Karena seorang yang sakit-sakitan akan susah untuk maksimal beribadah, apabila lutut sudah mulai sakit-sakitan, sehingga dengan berat hati harus shalat sambil duduk di kursi, maka pahala yang diperoleh jelas tidak sama dengan mereka yang shalatnya duduk, begitu motivasi spiritual yang beliau berikan untuk menyemangati kami. Di Ramdhan kemarin begitu terasa apa yang beliau sampaikan dan cukup mengharukan terasa, begitu melihat jama'ah yang shalat di atas kursi. Membulatkan tekad serta memperkuat semangat untuk bisa memaksa diri, bahwa hidup sehat adalah sebuah keharusan.

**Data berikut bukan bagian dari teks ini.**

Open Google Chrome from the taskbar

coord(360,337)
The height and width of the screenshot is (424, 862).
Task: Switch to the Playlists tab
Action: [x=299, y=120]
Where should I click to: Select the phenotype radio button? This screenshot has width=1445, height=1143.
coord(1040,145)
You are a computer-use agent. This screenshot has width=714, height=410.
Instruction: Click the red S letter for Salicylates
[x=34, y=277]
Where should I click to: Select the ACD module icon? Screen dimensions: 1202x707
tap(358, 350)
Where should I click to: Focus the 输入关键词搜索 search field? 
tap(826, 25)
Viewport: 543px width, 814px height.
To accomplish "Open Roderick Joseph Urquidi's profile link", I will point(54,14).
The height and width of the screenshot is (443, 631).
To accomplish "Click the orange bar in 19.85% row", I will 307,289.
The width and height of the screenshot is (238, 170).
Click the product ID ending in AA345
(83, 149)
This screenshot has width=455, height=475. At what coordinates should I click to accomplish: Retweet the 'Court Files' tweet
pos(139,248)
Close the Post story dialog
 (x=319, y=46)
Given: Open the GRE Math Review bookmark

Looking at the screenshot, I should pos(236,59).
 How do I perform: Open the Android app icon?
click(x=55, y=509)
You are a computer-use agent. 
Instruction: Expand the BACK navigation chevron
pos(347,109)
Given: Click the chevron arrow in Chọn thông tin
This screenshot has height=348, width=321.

Apalagi jika ditinjau dari pola yang sudah Rasulullah SAW contohkan, dimana dengan hanya tiga biji kurma serta air putih sudah mencukupi bagi Beliau dan para Sahabat-sahabat terpilih, sebagai penyerta menu berbuka, betapa sederhana dan tidak perlu ribetnya, untuk menghabiskan waktu membahas hal yang berurusan dengan masalah makan, makan dan makan. Justru yag menjadi keseriusan bagi mereka adalah bagaimana mampu memaksimalkan hari-hari mereka dengan bergam amal shaleh.
Realitas seperti inilah yang ingin coba saya tularkan kepada Ananda Tsabita, agar dia bisa juga mengalami peningkatan kecerdasab emosional, belajar untuk menikmati menu-menu yang disajikan serta diiringi dengan rasa syukur, agar Allah makin menambahkan karuniaNya. Apalagi jika dilihat mereka-mereka yang ditemui, didengar dan disaksikan sendiri masih banyak yang kesulitan, jangankan memikirkan jenis menu apa yang akan dikonsumsi, mereka masih pusing, galau memikirkan, akan makan apa hari ini, akankah hari ini masih bisa menyuap nasi, atau mencukupkan dengan suapan yang kemarin.
Sebagai seorang bocah saya sangat memahami, kebelummengertian Gadis Kecilku Tsabita, bisa dimaklumi, karena berada dalam kondisi perut yang baru mulai terisi setelah seharian menahan lapar. "Tadi di sekolah Tsabita mengaku kalau dia sakit perut lagi, seperti Ahad beberapa hari lalu, sewaktu kami hiking", kata Tsabita. Dengan sedikikit kaget saya mencoba bersikap datar dan mengingatkan dia agar belajar untuk memakan apa saja tanpa banyak pilih, karena terkadang dia ngakunya 'perut Bita tidak lapar' , yang sering saya ingatkan agar tetap makan meski merasa tidak lapar, karena di usus kita terus terjadi proses pencernaan, yang tentu saja mengolah makanan yang kita konsumsi.
Seiring berjalannya waktu semoga tsabita makin mengerti, bahwa hidup tidak selalu akan sesuai dengan harapan, tidak selamanya apa yang diinginkan bisa jadi kenyataan. Dengan menjalani dan memahami kehidupan secara lebih 'keras' semoga tasbita bisa cepat mengalami proses pendewasan.
Sebagaimana yang dengan bahasa yang terasa sudah berat dan sanagat bijak dijawab oleh Tsabita, bahwa hari ini Bita belum mau lagi seperti yang saya katakana, bisa jadi seiring berjalannya waktu Bita kan mengerti, dengan tidak lugu dia ungkapkan sambil menikmati hidangan, berbuka hari ini.